Cette obligation étant attentatoire aux libertés individuelles du salarié, celle-ci doit répondre à de nombreuses conditions de validité. En effet, il faut notamment que cette obligation soit limitée dans le temps, dans l’espace, à une activité spécifiquement visée et que soit prévue une contrepartie financière versée par l’employeur.

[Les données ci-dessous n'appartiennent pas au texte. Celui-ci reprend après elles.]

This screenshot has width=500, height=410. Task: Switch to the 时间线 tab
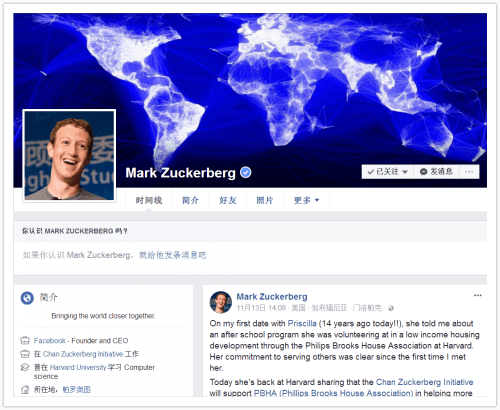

Concernant sa mise en œuvre, la clause de non-concurrence prend effet à la date effective de la fin du contrat, soit à l’issue de la période de prévis, ou lors du départ du salarié, en cas de dispense de préavis. Toutefois, l’employeur a la faculté de renoncer à cette clause de non concurrence dans le respect des conditions de forme et de délai prévues par le contrat de travail, ou à défaut, par la convention collective applicable. Mais également, la jurisprudence est source de contraintes imposées à l’employeur lorsqu’il souhaite renoncer à l’application de la clause de non concurrence. La Loi ne prévoit pas de règle relative à la renonciation en cas de rupture conventionnelle, c’est donc la jurisprudence qui est venu palier ce vide juridique.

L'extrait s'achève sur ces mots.